== WHAT YOU HAVE TO DO ==
Copy the passage on decision-making word for word, from "There’s a fork" to "decisions we make.".

== PASSAGE ==
The hell of decision-making: finding freedom in the present moment

There’s a fork in the road before her and she cannot choose between these life paths even though she’s tried every trick she knows. She’s written multiple lists of pros and cons, hashed it out repeatedly with her brother, her best friend, and her therapist. She’s even consulted a tarot deck and flipped coins. The decision feels momentous, with impacts on all of her tomorrows, years yawning into an open-ended future, all of it hinging on what she chooses now. In this moment, she feels intimately tied to the theme of anguished indecision that frequently bursts out of poetry, songs, and films. The tense limbo she occupies connects her to one essential knotty root of the human condition itself. As Sartre put it, “We are are choices,” defining our very being — who we fundamentally and basically are — by and through the decisions we make.

Given the philosophical stakes long associated with decision-making, it’s hardly surprising that some folks can become tense at the prospect of almost any choice, even the small ones. I once went to dinner with a guy so torn between the fettuccine and the lasagne that he ended up skipping the entree altogether. He was so afraid of making the “wrong” choice that he decided, instead, to forego the potential pleasure of the meal. In those protracted, awkward moments as the waiter waited with his pen poised, I felt like I could observe my companion’s mental workings. He was both recalling poor restaurant meals from his past and imaginatively fast-forwarding to a time when he would regret the meal he was about to order. He was, as we so often are, relying on his imagination and fantasy about the past and future to try to make a decision that would save him from further disappointment and regret.

== SUPPLIED INFORMATION ==
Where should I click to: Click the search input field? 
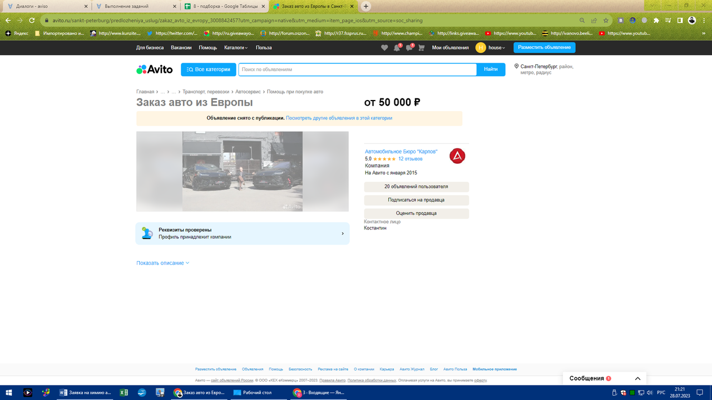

== SOLUTION FOR THIS PROBLEM ==
There’s a fork in the road before her and she cannot choose between these life paths even though she’s tried every trick she knows. She’s written multiple lists of pros and cons, hashed it out repeatedly with her brother, her best friend, and her therapist. She’s even consulted a tarot deck and flipped coins. The decision feels momentous, with impacts on all of her tomorrows, years yawning into an open-ended future, all of it hinging on what she chooses now. In this moment, she feels intimately tied to the theme of anguished indecision that frequently bursts out of poetry, songs, and films. The tense limbo she occupies connects her to one essential knotty root of the human condition itself. As Sartre put it, “We are are choices,” defining our very being — who we fundamentally and basically are — by and through the decisions we make.